The former Air Force veteran and Border Patrol agent said his firing was retaliation for his union activities.
But the Merit System Protection Board -- an independent government agency with jurisdiction to review federal personnel actions -- said that even if the scheduling directive was not labeled SSI, deployment information was "within the definition of SSI." MacLean "admittedly knew that he was not permitted to tell anyone about (air marshal) scheduling, yet he did so anyway, and it could have created a significant security risk," the board said.
The board also concluded there is "no direct evidence" the agency retaliated or discriminated against MacLean for his union activities.
But the Washington-based federal appeals court later reversed, holding MacLean had met the threshold of being eligible for whistleblower protection.
If he wins at the high court, MacLean would have to go back to the board and further demonstrate that he reasonably believed that his disclosures "evidenced a substantial and specific danger to public health or safety."
"Frankly, that's a hearing we would relish because there's little question that his disclosures were worthy," said Devine, MacLean's attorney. "Numerous members of Congress attacked (the travel cuts) as betraying the department's (responsibilities). The Department of Homeland Security said it was a mistake and canceled the orders less than 48 hours after his disclosure. They only corrected the mistake because of his disclosure."
The tricky legal issue is whether the revelations were "specifically prohibited by law," as the statute indicates.
The Justice Department will tell the nine justices that these kinds of leaks are covered, since "the phrase 'by law' is presumed to include both statutes and substantive regulations that have the force and effect of law."
"In the course of its efforts to secure the nation's transportation network, the TSA necessarily develops and acquires a great deal of information, including information about security vulnerabilities, that has the potential to cause extreme harm if publicly disclosed," government lawyers wrote to the court. "The (lower court's) decision in this case, however, effectively permits individual federal employees to override the TSA's judgments about the dangers of public disclosure."
But MacLean, supported by a range of lawmakers and advocacy groups, strongly disagrees.
Six bipartisan members of Congress -- including Sens. Charles Grassley, R-Iowa; and Ron Wyden, D-Oregon, told the court they "know that whistleblowers are more likely to come forward when they can do so without fear of reprisal."
A ruling for the government "would open the door to agency over-reach in suppressing inconvenient information, as decades of experience confirms," said the legislative group, which includes four congressmen. "Just from reading the statute, it is far from clear whether the particular information MacLean disclosed is included" in the DHS rules.

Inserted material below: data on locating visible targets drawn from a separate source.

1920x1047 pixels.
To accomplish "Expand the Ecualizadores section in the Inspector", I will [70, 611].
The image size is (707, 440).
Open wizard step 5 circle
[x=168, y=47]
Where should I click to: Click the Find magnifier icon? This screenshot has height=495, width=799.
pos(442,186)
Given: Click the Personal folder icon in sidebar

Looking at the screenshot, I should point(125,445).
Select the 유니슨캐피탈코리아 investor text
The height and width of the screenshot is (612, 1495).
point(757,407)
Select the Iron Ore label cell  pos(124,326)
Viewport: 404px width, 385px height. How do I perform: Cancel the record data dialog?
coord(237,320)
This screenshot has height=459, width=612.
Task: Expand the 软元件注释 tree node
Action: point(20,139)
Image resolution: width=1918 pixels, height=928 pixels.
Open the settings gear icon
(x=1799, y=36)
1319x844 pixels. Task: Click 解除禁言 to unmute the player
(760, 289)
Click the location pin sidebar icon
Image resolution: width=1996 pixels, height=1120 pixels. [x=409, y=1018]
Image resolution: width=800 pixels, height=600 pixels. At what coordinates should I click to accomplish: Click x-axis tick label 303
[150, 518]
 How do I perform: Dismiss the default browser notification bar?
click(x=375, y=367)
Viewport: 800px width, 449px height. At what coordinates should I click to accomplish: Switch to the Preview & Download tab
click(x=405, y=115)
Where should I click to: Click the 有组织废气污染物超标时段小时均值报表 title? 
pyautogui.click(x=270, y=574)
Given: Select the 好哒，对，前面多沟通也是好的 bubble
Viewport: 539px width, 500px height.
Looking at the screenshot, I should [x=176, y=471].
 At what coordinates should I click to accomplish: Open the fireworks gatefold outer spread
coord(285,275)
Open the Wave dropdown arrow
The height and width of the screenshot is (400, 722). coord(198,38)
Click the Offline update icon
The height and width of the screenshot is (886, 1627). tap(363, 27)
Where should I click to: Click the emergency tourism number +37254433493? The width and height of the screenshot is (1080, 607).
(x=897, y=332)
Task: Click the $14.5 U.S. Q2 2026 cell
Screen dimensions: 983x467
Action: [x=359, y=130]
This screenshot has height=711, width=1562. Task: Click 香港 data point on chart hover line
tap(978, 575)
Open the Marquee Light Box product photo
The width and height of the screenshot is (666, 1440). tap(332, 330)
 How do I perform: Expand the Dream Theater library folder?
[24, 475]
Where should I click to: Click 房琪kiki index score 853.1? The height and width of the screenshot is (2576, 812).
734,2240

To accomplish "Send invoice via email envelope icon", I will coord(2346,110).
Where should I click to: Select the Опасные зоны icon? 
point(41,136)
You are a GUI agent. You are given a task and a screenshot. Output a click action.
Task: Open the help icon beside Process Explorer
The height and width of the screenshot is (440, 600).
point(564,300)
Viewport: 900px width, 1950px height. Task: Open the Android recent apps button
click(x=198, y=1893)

MacLean continues his personal crusade with an active website and unflinching mission. In testimony to Congress last month, the married father of three called it "a whistleblowing experience I never wanted to have. But it forced me to make the most difficult choices and decisions of my life, about my duty to the country as a public servant and law enforcement officer."
The case is Department of Homeland Security v. MacLean (13-894). A ruling is due by the spring of 2015.